* [OBJECTIVE] Copy the material verbatim, beginning at the line containing "Circle number 4 for 5-4-3-2-1 Grounding" and continuing through the line containing "Action: (686, 830)".

* [AVAILABLE RECORDS]
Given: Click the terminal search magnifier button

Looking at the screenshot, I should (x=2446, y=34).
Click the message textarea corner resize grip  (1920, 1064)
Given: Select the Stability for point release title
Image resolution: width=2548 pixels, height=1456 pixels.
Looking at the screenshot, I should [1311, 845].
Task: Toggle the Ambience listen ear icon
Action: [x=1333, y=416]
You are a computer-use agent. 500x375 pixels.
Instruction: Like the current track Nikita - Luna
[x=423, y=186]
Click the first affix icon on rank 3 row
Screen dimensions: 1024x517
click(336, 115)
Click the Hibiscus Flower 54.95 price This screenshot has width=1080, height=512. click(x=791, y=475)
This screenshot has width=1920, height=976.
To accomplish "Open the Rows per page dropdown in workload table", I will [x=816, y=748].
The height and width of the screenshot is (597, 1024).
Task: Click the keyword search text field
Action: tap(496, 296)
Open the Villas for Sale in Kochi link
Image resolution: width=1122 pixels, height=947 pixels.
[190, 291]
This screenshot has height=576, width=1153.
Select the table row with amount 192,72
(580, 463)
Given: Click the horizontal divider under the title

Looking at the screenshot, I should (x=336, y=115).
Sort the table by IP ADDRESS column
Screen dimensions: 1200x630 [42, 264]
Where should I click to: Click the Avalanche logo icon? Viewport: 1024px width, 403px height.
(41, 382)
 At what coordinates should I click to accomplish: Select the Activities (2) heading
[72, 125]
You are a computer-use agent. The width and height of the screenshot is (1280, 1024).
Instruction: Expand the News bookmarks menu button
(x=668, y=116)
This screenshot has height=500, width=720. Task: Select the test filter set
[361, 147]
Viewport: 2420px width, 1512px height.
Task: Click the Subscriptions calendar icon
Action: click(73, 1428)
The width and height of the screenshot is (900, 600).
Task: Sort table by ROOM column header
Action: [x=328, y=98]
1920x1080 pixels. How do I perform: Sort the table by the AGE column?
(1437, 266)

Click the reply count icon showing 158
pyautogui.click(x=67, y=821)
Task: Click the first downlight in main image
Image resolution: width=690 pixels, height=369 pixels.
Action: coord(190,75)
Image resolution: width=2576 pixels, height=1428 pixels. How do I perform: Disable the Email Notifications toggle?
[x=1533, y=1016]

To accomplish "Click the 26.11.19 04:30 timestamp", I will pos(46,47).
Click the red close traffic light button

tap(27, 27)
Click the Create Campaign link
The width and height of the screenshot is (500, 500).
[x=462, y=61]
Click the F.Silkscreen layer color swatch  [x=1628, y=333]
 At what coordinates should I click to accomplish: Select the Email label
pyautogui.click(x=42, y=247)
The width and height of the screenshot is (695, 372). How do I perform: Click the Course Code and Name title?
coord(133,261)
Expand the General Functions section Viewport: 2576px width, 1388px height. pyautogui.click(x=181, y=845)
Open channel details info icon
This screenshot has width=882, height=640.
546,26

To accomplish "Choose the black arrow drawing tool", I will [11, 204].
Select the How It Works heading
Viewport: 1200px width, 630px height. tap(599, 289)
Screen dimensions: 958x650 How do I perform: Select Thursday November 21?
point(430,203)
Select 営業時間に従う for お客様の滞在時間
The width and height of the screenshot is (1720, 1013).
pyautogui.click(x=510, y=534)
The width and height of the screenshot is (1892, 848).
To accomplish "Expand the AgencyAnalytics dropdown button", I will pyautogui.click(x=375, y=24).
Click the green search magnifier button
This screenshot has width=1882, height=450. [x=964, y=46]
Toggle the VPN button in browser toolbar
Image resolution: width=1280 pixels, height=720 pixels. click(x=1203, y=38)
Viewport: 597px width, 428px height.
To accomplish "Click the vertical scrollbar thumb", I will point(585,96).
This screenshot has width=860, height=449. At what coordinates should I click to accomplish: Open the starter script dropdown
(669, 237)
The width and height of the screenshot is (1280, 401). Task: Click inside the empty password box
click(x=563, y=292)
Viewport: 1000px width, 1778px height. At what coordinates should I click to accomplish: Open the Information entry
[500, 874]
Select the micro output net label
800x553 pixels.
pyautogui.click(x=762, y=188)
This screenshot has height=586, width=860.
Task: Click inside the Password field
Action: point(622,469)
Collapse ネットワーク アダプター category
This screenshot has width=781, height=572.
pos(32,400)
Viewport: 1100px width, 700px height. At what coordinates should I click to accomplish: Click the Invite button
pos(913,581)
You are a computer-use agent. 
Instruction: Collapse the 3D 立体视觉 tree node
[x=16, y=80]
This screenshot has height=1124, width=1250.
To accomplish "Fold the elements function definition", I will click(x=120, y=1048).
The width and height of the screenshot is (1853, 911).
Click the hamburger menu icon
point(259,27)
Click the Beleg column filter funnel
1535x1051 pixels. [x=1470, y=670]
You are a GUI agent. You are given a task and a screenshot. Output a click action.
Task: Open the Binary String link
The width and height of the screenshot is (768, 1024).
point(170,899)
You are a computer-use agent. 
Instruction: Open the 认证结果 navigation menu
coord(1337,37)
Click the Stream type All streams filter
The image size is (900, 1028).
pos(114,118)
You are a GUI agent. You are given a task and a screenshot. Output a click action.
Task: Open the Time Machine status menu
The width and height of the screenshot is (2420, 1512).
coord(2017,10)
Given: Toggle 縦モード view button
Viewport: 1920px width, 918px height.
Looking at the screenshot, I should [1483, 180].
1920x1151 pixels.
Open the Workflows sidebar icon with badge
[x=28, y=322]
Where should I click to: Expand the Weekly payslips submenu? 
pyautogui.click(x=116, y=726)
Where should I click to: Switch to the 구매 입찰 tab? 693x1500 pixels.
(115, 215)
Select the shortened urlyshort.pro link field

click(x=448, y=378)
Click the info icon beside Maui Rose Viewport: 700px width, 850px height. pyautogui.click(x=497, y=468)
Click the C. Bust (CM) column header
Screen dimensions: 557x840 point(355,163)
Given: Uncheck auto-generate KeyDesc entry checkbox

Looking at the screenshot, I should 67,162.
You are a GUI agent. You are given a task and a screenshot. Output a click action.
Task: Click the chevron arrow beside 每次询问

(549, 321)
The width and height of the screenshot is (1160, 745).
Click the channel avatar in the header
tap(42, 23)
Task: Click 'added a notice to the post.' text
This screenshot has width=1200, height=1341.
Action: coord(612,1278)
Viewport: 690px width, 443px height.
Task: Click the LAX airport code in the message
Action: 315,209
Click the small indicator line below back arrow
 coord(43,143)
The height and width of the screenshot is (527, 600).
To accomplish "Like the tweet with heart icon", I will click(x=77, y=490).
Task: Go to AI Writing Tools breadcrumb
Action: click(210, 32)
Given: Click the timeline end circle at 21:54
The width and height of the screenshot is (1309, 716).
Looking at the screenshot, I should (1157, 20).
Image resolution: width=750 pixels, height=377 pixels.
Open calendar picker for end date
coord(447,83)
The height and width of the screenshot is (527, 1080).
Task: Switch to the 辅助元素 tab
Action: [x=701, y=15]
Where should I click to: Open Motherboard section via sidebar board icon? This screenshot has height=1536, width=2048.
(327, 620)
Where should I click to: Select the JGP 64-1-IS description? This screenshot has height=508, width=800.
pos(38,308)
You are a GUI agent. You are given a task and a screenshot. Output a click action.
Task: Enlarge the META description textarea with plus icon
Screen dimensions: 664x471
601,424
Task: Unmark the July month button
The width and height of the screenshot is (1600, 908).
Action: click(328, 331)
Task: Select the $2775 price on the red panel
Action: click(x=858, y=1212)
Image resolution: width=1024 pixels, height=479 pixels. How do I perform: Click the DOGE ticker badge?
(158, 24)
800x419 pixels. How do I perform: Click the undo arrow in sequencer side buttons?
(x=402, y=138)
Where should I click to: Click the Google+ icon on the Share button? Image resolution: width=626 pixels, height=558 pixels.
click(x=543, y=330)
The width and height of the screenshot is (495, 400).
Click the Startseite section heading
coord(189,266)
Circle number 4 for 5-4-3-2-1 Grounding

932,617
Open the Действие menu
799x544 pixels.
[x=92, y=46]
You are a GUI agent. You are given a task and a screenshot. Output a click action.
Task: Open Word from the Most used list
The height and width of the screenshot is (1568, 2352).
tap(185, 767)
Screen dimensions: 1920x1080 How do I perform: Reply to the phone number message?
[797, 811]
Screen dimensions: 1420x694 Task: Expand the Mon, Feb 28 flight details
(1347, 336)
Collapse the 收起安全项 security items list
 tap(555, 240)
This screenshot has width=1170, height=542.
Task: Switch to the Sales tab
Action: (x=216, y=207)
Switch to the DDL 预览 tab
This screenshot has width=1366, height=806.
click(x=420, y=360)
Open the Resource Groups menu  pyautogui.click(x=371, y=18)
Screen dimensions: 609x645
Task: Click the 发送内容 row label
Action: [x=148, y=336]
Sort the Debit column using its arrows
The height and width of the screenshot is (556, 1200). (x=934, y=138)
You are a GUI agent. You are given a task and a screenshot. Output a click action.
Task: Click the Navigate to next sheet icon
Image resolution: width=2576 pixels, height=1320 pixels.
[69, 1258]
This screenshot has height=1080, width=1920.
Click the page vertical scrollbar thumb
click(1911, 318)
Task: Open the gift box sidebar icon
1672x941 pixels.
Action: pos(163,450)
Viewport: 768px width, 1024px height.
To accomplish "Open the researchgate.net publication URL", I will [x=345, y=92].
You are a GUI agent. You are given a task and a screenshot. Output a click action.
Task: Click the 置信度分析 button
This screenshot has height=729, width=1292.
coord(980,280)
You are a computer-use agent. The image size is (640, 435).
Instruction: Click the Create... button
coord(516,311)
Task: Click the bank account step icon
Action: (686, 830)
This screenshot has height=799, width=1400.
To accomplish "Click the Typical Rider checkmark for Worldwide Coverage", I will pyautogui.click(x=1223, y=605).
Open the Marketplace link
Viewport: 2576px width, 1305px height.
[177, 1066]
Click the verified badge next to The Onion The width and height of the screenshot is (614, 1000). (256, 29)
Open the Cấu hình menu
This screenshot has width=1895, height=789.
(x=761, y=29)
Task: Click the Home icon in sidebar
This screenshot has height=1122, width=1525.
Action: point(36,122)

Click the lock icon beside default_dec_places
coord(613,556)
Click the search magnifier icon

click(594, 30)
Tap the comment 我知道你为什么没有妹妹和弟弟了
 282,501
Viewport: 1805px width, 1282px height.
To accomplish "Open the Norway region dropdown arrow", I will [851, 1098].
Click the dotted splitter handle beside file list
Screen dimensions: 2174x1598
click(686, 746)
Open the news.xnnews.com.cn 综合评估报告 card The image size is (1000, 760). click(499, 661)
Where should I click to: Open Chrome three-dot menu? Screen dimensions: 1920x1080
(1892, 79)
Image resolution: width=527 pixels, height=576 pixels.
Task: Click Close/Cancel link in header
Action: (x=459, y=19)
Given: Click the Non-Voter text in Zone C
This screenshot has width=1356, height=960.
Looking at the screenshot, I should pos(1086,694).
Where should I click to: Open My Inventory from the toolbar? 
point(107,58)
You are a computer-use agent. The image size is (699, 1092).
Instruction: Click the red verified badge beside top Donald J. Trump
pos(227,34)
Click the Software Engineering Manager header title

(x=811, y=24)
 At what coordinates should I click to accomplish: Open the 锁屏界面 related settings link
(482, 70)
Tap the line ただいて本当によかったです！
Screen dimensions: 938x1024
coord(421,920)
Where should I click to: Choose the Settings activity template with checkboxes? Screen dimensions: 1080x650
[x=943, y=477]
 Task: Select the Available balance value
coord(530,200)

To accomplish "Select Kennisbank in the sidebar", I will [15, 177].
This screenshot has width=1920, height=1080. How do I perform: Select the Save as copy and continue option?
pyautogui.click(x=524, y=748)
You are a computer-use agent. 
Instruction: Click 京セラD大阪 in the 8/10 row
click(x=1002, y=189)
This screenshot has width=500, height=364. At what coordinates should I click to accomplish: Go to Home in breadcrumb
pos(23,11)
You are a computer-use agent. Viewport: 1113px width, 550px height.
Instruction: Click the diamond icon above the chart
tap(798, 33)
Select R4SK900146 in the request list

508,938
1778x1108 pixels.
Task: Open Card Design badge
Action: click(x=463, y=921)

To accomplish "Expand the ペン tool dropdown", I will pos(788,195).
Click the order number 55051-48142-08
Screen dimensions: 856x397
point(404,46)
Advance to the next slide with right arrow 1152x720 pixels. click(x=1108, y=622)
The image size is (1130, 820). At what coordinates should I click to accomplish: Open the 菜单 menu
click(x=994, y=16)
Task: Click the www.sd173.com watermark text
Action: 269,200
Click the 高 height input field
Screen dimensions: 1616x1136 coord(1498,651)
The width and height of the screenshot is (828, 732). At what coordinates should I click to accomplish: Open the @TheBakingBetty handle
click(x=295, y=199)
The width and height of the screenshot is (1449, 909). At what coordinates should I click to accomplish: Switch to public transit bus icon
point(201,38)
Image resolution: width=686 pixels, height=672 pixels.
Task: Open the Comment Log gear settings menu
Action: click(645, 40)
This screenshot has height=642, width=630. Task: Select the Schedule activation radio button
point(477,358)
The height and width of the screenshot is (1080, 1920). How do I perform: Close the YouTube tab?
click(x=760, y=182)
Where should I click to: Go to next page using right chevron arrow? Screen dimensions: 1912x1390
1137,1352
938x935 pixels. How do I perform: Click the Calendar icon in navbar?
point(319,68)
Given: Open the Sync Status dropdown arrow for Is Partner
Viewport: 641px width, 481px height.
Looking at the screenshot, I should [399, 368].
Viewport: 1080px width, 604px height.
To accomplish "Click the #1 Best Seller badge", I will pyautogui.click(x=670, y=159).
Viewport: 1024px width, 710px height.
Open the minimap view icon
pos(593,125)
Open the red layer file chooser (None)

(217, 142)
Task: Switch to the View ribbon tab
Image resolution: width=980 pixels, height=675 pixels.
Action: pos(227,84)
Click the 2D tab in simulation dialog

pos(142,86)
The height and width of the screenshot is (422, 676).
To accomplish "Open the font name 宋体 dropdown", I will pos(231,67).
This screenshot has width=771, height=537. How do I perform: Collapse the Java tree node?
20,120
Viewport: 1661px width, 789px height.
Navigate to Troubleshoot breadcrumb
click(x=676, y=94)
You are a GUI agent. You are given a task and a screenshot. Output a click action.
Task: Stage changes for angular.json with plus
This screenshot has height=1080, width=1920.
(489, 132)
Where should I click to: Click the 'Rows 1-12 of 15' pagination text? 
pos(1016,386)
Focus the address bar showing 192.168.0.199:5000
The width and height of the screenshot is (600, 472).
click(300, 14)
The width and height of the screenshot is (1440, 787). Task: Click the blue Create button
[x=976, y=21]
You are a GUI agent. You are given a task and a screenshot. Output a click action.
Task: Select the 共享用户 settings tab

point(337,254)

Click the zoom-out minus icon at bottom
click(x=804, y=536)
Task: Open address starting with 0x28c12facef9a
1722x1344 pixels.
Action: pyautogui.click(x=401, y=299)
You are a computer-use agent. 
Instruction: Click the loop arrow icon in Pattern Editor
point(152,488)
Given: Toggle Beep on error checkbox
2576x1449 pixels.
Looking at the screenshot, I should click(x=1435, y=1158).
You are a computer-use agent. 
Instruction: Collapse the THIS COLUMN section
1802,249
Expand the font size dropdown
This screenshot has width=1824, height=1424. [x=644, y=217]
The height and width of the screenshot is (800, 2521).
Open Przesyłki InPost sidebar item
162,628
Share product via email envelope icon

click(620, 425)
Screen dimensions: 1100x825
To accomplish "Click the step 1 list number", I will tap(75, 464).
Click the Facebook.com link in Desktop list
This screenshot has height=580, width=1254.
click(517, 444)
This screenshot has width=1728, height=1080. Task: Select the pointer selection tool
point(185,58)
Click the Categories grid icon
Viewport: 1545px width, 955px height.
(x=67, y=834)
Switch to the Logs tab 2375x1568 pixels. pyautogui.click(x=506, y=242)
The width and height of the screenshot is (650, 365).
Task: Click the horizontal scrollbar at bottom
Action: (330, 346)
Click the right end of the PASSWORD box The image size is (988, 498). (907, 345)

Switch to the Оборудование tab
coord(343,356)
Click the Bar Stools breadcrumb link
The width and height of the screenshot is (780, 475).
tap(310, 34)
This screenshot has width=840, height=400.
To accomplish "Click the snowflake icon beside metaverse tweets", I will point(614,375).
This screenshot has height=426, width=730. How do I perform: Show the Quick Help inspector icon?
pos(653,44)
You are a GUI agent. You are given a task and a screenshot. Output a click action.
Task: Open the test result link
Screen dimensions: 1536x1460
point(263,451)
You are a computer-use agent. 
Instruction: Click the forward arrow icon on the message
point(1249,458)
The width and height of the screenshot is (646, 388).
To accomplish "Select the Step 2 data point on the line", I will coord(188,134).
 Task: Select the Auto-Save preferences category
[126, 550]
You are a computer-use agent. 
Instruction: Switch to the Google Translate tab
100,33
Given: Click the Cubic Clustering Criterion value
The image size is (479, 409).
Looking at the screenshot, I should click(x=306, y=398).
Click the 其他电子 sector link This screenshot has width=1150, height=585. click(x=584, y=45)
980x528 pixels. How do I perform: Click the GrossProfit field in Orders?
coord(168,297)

* [EXERCISE RESPONSE]
Circle number 4 for 5-4-3-2-1 Grounding

932,617
Open the Действие menu
799x544 pixels.
[x=92, y=46]
You are a GUI agent. You are given a task and a screenshot. Output a click action.
Task: Open Word from the Most used list
The height and width of the screenshot is (1568, 2352).
tap(185, 767)
Screen dimensions: 1920x1080 How do I perform: Reply to the phone number message?
[797, 811]
Screen dimensions: 1420x694 Task: Expand the Mon, Feb 28 flight details
(1347, 336)
Collapse the 收起安全项 security items list
 tap(555, 240)
This screenshot has width=1170, height=542.
Task: Switch to the Sales tab
Action: (x=216, y=207)
Switch to the DDL 预览 tab
This screenshot has width=1366, height=806.
click(x=420, y=360)
Open the Resource Groups menu  pyautogui.click(x=371, y=18)
Screen dimensions: 609x645
Task: Click the 发送内容 row label
Action: [x=148, y=336]
Sort the Debit column using its arrows
The height and width of the screenshot is (556, 1200). (x=934, y=138)
You are a GUI agent. You are given a task and a screenshot. Output a click action.
Task: Click the Navigate to next sheet icon
Image resolution: width=2576 pixels, height=1320 pixels.
[69, 1258]
This screenshot has height=1080, width=1920.
Click the page vertical scrollbar thumb
click(1911, 318)
Task: Open the gift box sidebar icon
1672x941 pixels.
Action: pos(163,450)
Viewport: 768px width, 1024px height.
To accomplish "Open the researchgate.net publication URL", I will [x=345, y=92].
You are a GUI agent. You are given a task and a screenshot. Output a click action.
Task: Click the 置信度分析 button
This screenshot has height=729, width=1292.
coord(980,280)
You are a computer-use agent. The image size is (640, 435).
Instruction: Click the Create... button
coord(516,311)
Task: Click the bank account step icon
Action: (686, 830)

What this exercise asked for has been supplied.